* [What you have to do]:
When the string "pixels" is part of a line in the data below, report the whole line.

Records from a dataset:
--- START ---
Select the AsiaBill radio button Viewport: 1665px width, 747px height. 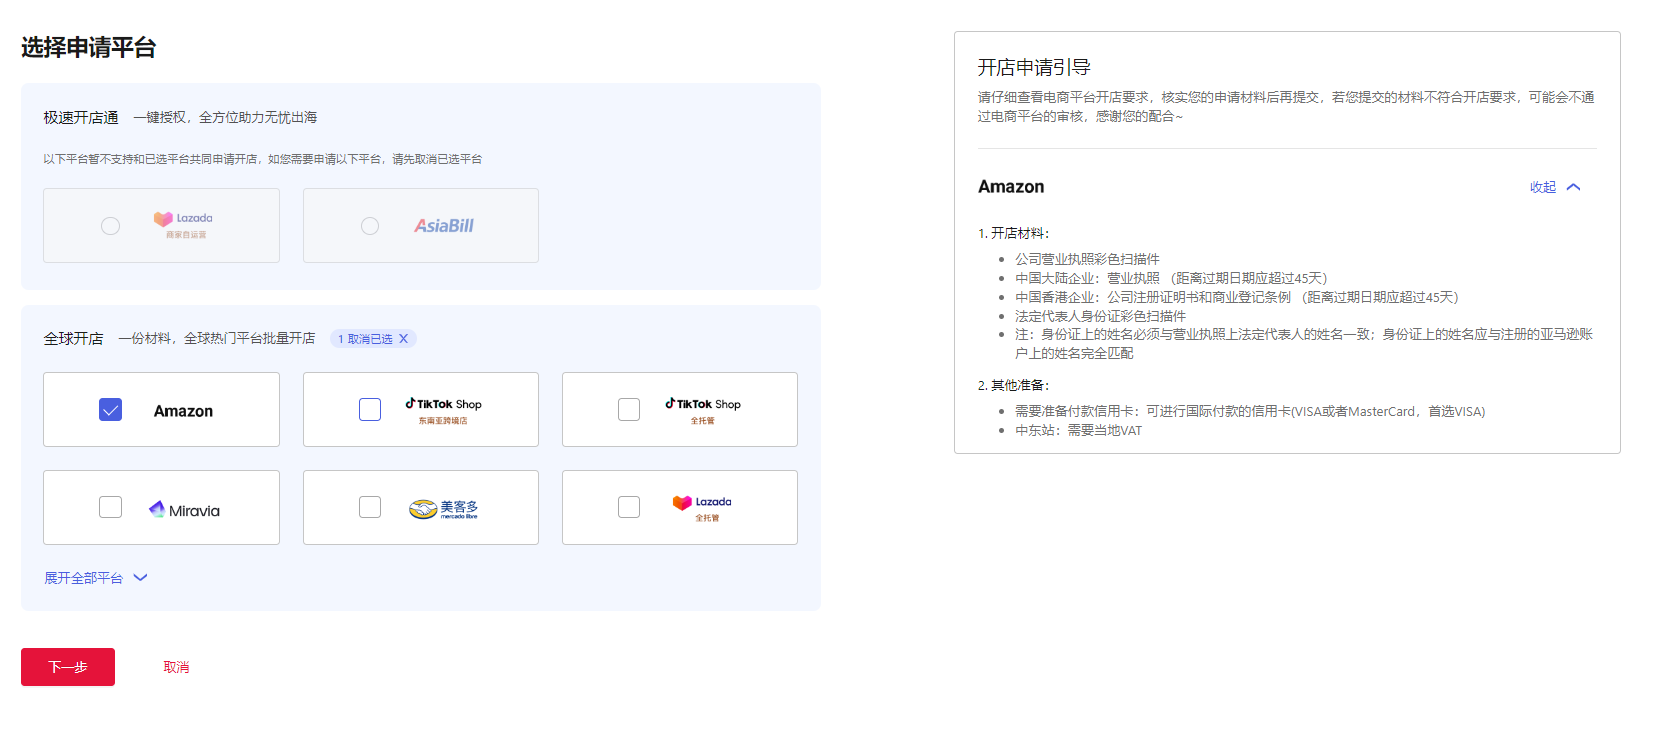coord(370,226)
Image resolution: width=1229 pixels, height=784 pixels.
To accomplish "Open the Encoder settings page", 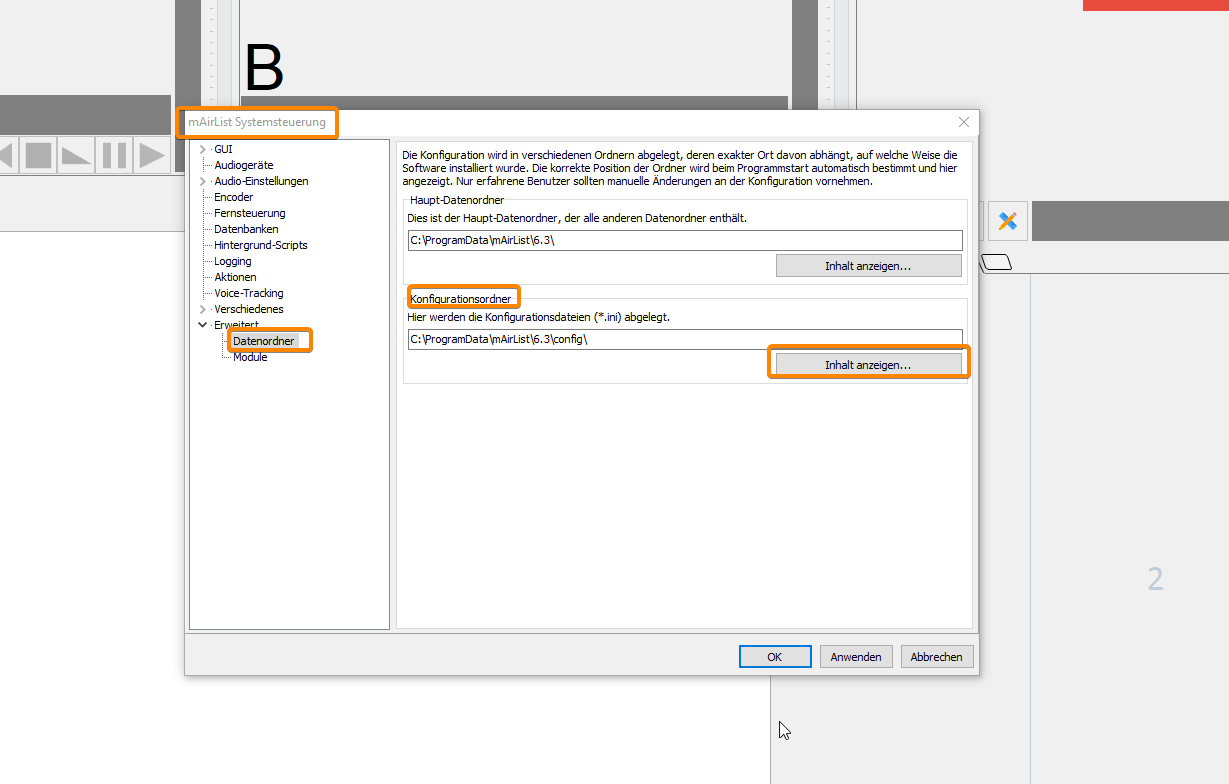I will pos(233,197).
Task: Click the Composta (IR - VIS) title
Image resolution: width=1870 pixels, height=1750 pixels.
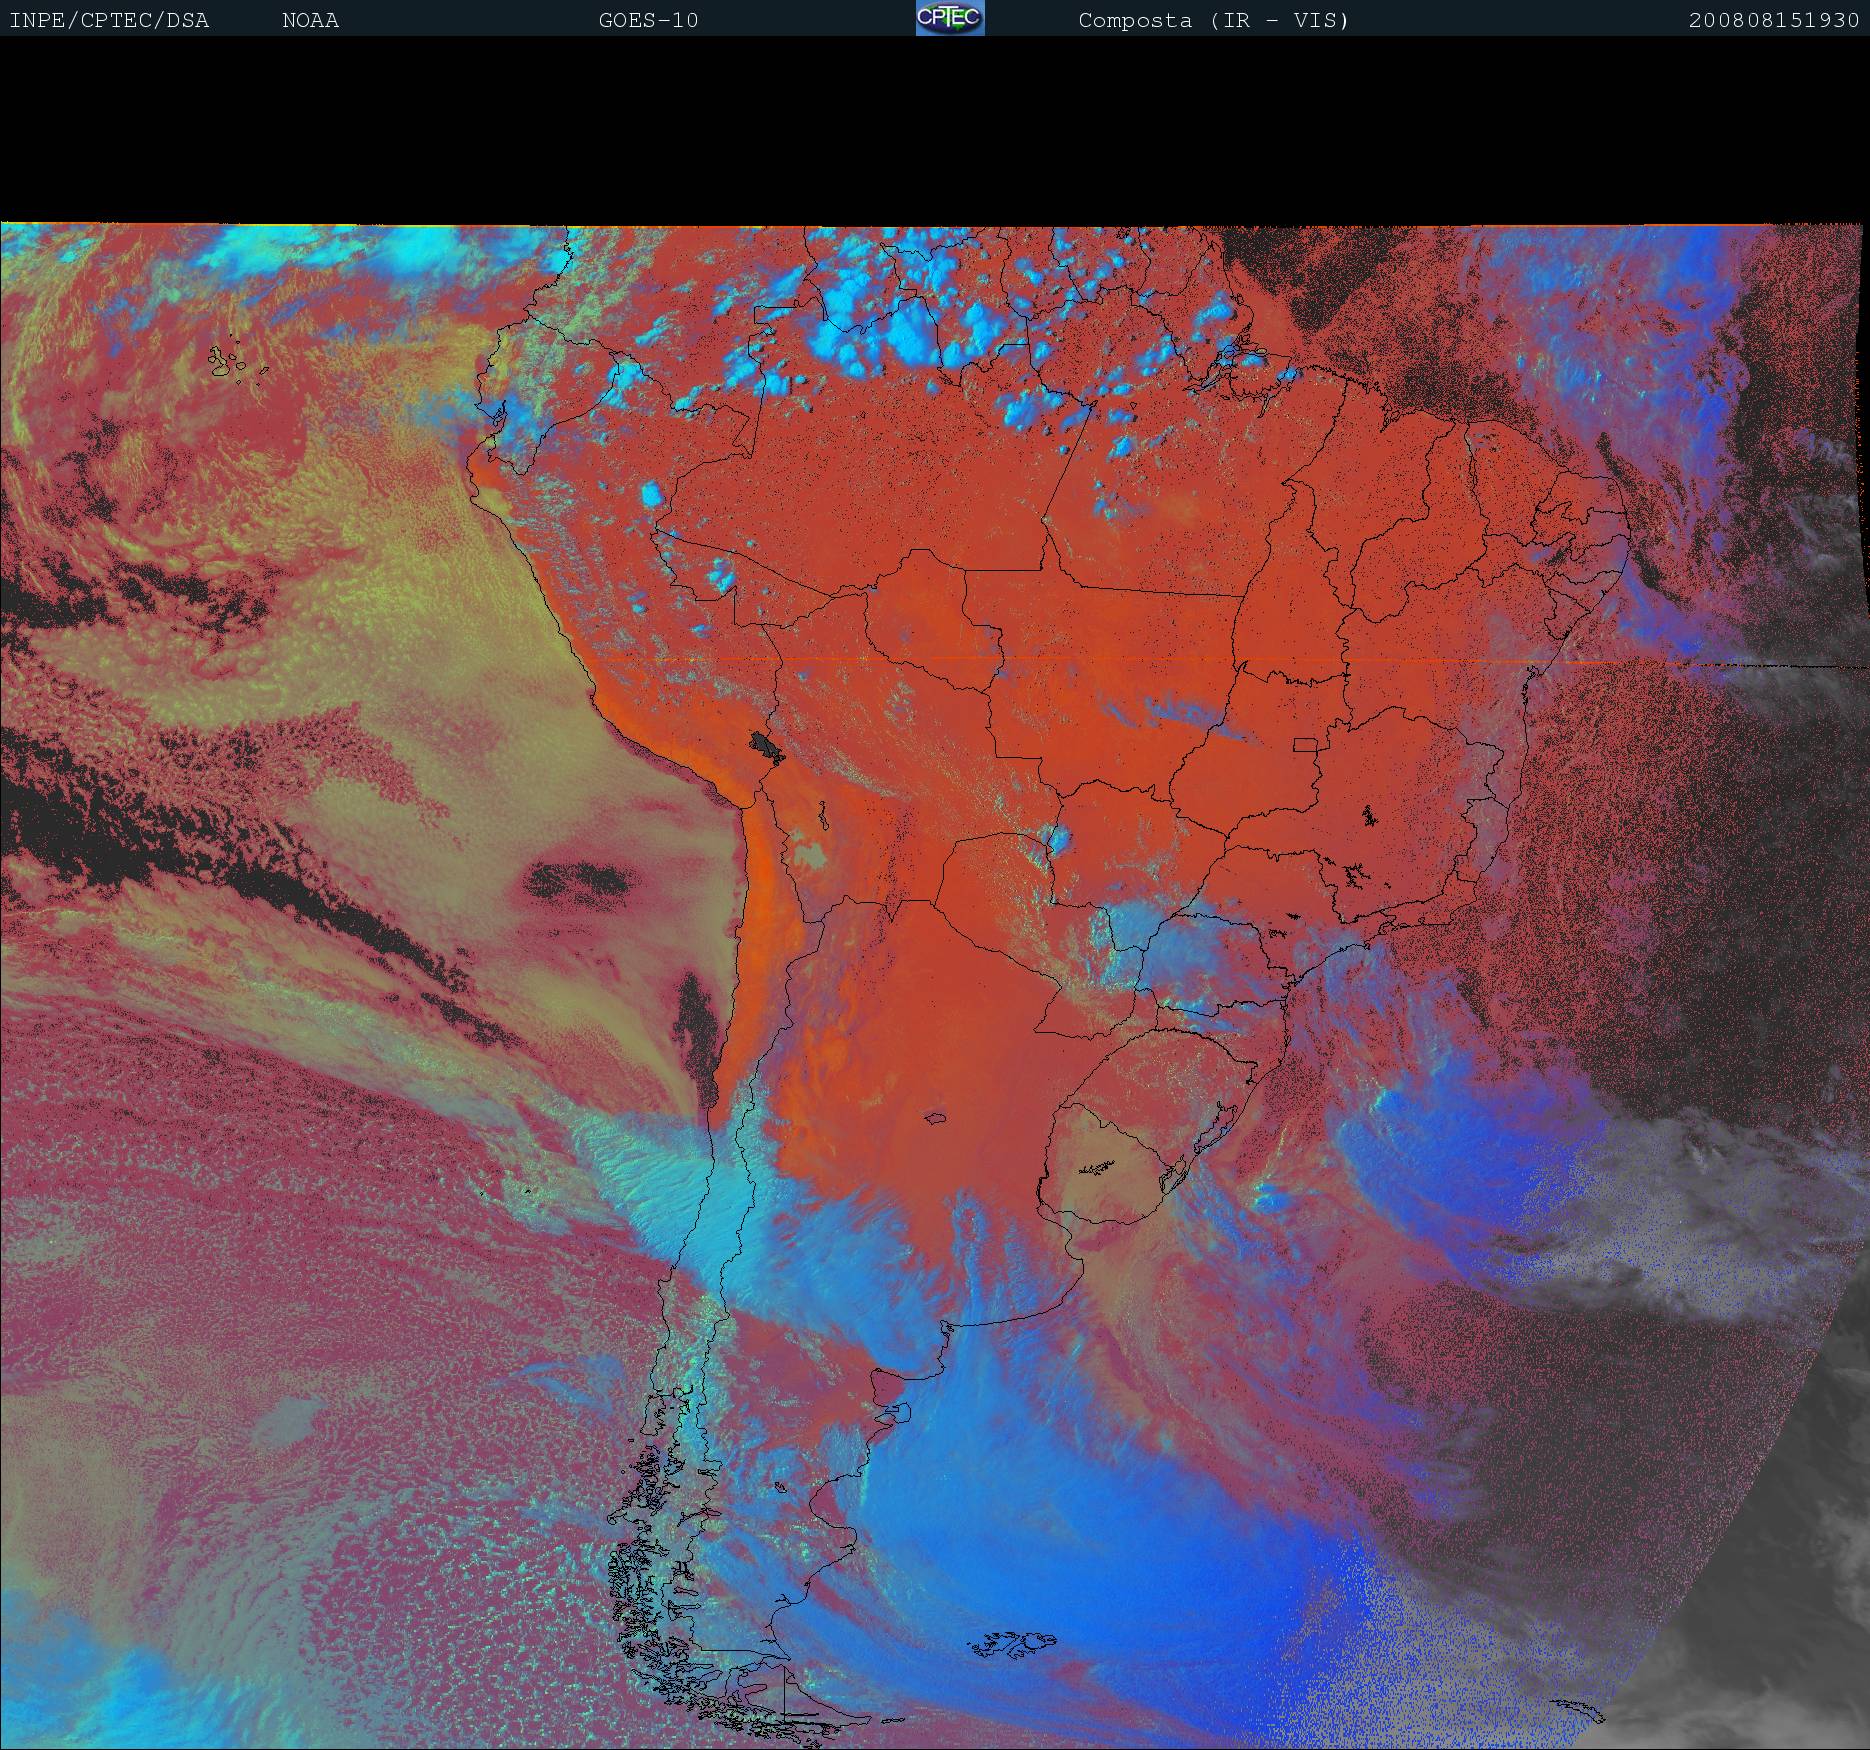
--- END ---
* [Your solution]:
Image resolution: width=1229 pixels, height=784 pixels.
Image resolution: width=1870 pixels, height=1750 pixels.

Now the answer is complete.